On Linux(x86) - although you have a virtual address range of 4gb in your process, not all of it is accessible. The upper 1gb is where the kernel resides, and there are areas of low memory that can't be used. Virtual memory address 0xfff can't be written to or read from (by default) so your program crashes with a segfault.

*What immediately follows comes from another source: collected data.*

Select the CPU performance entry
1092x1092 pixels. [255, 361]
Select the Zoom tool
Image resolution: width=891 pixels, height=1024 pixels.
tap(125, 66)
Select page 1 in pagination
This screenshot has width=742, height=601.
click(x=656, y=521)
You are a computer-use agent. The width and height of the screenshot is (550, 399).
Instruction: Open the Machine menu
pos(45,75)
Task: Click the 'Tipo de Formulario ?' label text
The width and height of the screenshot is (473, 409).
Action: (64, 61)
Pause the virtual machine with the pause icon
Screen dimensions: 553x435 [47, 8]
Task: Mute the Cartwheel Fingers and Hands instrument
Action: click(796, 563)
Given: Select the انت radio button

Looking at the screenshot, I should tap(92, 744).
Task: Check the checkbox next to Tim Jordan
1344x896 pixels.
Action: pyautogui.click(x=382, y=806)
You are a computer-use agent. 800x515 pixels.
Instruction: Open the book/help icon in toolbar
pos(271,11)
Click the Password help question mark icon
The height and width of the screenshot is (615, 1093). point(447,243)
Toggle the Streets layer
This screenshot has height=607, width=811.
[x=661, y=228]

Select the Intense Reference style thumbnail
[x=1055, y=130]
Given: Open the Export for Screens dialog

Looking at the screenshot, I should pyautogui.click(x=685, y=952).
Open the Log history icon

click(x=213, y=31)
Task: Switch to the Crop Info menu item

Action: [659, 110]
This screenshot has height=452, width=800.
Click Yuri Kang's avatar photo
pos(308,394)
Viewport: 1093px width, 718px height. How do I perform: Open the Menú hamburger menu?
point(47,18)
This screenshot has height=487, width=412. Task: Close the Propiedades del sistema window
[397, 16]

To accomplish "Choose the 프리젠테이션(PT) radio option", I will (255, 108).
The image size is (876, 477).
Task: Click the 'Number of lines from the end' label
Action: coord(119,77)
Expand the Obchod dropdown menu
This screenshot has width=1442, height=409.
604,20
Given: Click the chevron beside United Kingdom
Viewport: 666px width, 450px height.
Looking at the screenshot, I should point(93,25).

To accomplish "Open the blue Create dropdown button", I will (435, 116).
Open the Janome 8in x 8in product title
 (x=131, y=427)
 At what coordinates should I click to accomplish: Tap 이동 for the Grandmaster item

In a followup comment you suggested you were intending to create a heap in assembler. That can be done, and one method is to use the sys_brk system call. It is accessed via int 0x80
and EAX=45 . It takes a pointer in EBX representing the new top of the heap. Generally the bottom of the heap area is initialized to the area just beyond your programs data segment(above your program in memory). To get the address of the initial heap location you can call sys_break with EBX set to 0. After the system call EAX will be the current base pointer of the heap. You can save that away when you need to access your heap memory or allocate more heap space.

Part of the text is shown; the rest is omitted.